- Work instructions -
1. Decide whether each statement below agrees with the continuous-time HMM text: (a) the regular HMM formulation requires data observed at equidistant time-points; (b) the time spent in a state is normally distributed; (c) the suggested approach swaps a continuous-time Markov chain for a discrete-time one. For each, answer yes or no and quote the deciding words.
2. In the records, revise everything from the line containing "Open the tab switcher showing four tabs" down to the end of the records by changing "Open" to "Launch", and leave everything else unchanged. Give back only those lines.

- Text segment -
** begin **

Before diving into this vignette, we recommend reading the vignette Introduction to LaMa.
The regular HMM formulation needs a key assumption to be applicable, namely the data need to be observed at regular, equidistant time-points such that the transition probabilties can be interpreted meaningfully w.r.t. a specific time unit. If this is not the case, the model used should acocunt for this by building on a mathematical formulation in continuous time. The obvious choice here is to retain most of the HMM model formulation, but replace the unobserved discrete-time Markov chain with a continuous-time Markov chain. However, here it is important to note that the so-called snapshot property needs to be fulfilled, i.e. the observed process at time \(t\) can only depend on the state at that time instant and not on the interval since the previous observation. For more details see Glennie et al. (2023).
A continuous-time Markov chain is characterised by a so-called (infinitesimal) generator matrix \[ Q = \begin{pmatrix} q_{11} & q_{12} & \cdots & q_{1N} \\ q_{21} & q_{22} & \cdots & q_{2N} \\ \vdots & \vdots & \ddots & \vdots \\ q_{N1} & q_{N2} & \cdots & q_{NN} \\ \end{pmatrix}, \] where the diagonal entries are \(q_{ii} = - \sum_{j \neq i} q_{ij}\), \(q_{ij} \geq 0\) for \(i \neq j\). This matrix can be interpreted as the derivative of the transition probability matrix and completely describes the dynamics of the state process. The time-spent in a state \(i\) is exponentially distributed with rate \(-q_{ii}\) and conditional on leaving the state, the probability to transition to a state \(j \neq i\) is \(\omega_{ij} = q_{ij} / -q_{ii}\). For a more detailed introduction see Dobrow (2016) (pp. 265 f.). For observation times \(t_1\) and \(t_2\), we can then obtain the transition probability matrix between these points via the identity \[ \Gamma(t_1, t_2) = \exp(Q (t_2 - t_1)), \] where \(\exp()\) is the matrix expoential. This follows from the so-called Kolmogorov forward equations, but for more details see Dobrow (2016).

** end **

- Exercise materials -
** begin **

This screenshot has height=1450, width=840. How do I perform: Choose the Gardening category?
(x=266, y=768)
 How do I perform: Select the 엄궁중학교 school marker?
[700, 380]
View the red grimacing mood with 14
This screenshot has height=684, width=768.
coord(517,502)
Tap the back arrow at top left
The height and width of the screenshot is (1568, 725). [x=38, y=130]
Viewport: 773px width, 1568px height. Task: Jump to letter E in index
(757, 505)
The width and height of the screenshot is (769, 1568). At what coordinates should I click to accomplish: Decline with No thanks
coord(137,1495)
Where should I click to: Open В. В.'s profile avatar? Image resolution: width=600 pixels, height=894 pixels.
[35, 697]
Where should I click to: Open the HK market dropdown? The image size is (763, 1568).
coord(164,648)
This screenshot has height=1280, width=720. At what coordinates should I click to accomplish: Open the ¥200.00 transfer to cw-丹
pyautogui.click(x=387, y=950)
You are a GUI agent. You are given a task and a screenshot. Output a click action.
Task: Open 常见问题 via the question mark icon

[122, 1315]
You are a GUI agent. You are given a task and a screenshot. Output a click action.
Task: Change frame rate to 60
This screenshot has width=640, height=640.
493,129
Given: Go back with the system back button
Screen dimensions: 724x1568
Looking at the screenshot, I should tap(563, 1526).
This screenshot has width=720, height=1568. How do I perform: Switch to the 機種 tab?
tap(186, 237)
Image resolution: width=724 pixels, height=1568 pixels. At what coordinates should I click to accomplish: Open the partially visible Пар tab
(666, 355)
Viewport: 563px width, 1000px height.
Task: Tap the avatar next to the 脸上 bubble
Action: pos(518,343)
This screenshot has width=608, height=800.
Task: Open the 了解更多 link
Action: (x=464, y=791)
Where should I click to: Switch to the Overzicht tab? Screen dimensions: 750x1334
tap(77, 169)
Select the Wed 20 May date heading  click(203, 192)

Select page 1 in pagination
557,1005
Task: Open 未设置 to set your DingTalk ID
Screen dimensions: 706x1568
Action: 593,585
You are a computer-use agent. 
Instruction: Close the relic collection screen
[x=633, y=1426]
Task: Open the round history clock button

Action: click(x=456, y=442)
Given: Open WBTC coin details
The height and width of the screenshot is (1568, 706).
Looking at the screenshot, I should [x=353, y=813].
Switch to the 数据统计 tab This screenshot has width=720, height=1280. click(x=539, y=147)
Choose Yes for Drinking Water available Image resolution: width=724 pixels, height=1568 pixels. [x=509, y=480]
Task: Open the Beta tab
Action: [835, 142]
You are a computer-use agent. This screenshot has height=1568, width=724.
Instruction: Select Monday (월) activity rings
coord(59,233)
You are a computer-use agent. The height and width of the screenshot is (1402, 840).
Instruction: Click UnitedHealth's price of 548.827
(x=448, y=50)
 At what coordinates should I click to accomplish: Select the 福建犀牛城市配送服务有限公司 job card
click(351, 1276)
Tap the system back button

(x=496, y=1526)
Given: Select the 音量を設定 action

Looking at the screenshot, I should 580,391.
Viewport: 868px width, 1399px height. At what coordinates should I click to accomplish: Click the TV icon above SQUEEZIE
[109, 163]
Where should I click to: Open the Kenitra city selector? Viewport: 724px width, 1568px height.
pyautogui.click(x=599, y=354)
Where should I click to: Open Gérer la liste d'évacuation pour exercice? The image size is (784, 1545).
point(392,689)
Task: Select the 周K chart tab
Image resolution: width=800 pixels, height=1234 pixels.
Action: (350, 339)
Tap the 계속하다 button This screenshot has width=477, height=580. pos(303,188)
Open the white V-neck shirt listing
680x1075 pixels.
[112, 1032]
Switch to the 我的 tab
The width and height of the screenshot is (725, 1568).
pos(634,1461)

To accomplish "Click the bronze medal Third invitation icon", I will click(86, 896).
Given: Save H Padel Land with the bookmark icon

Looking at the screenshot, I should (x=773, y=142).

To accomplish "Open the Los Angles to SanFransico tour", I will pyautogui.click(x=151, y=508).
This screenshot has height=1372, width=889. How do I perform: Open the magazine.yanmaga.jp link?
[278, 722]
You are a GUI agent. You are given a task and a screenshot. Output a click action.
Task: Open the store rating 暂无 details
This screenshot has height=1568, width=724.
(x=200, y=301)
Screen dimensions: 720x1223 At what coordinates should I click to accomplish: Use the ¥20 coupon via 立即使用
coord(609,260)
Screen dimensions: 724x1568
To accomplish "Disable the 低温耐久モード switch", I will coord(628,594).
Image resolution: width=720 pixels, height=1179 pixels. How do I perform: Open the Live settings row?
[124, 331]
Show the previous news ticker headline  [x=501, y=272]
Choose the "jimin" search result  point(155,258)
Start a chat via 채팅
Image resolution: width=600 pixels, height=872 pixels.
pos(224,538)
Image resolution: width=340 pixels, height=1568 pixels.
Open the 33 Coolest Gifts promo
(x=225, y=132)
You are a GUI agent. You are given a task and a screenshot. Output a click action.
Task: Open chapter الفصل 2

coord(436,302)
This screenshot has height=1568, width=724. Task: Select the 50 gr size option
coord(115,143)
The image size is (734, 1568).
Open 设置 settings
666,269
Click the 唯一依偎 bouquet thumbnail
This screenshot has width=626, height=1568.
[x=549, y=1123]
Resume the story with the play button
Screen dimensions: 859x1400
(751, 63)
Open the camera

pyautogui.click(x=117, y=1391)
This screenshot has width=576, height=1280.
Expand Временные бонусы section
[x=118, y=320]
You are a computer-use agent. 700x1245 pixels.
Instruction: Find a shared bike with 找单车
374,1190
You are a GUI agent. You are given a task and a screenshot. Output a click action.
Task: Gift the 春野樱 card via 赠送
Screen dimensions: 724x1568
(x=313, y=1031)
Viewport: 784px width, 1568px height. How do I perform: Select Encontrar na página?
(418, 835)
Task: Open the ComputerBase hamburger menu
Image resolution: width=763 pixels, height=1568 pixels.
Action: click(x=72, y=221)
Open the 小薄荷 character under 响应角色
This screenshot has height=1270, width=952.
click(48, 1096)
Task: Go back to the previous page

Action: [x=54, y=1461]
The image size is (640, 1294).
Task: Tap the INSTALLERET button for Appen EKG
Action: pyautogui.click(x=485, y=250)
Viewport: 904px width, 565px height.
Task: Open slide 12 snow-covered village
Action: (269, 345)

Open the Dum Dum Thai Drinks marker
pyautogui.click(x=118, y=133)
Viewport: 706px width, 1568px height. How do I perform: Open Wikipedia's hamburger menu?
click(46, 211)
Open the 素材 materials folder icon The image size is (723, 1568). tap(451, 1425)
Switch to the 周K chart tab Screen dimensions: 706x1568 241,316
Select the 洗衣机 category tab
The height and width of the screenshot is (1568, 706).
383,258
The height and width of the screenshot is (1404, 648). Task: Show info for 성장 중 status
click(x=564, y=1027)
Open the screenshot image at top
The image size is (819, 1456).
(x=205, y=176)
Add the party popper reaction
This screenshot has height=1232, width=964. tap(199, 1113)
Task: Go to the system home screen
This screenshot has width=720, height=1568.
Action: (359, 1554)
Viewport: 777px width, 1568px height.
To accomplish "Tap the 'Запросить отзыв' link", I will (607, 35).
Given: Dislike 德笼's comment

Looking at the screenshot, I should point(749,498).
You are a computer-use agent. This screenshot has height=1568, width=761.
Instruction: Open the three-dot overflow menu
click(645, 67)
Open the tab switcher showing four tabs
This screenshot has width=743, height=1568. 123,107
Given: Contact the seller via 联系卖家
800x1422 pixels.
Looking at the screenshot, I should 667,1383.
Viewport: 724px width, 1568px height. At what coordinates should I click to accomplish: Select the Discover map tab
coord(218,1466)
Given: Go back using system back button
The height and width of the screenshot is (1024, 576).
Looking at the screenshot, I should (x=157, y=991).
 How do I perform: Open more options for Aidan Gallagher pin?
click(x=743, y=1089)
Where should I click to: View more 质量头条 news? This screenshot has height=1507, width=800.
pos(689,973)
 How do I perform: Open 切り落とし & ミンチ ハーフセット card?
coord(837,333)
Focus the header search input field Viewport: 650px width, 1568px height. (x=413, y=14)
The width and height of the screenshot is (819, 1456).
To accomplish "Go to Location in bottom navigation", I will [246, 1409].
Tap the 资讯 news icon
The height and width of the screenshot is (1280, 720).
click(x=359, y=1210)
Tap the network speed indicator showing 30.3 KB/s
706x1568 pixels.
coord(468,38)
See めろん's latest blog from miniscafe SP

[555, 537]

** end **

- Solutions for each task -
1.
(a) Yes: "the data need to be observed at regular, equidistant time-points"
(b) No: "The time-spent in a state \(i\) is exponentially distributed with rate \(-q_{ii}\)"
(c) No: "replace the unobserved discrete-time Markov chain with a continuous-time Markov chain"

2.
Launch the tab switcher showing four tabs
This screenshot has width=743, height=1568. 123,107
Given: Contact the seller via 联系卖家
800x1422 pixels.
Looking at the screenshot, I should 667,1383.
Viewport: 724px width, 1568px height. At what coordinates should I click to accomplish: Select the Discover map tab
coord(218,1466)
Given: Go back using system back button
The height and width of the screenshot is (1024, 576).
Looking at the screenshot, I should (x=157, y=991).
 How do I perform: Launch more options for Aidan Gallagher pin?
click(x=743, y=1089)
Where should I click to: View more 质量头条 news? This screenshot has height=1507, width=800.
pos(689,973)
 How do I perform: Launch 切り落とし & ミンチ ハーフセット card?
coord(837,333)
Focus the header search input field Viewport: 650px width, 1568px height. (x=413, y=14)
The width and height of the screenshot is (819, 1456).
To accomplish "Go to Location in bottom navigation", I will [246, 1409].
Tap the 资讯 news icon
The height and width of the screenshot is (1280, 720).
click(x=359, y=1210)
Tap the network speed indicator showing 30.3 KB/s
706x1568 pixels.
coord(468,38)
See めろん's latest blog from miniscafe SP

[555, 537]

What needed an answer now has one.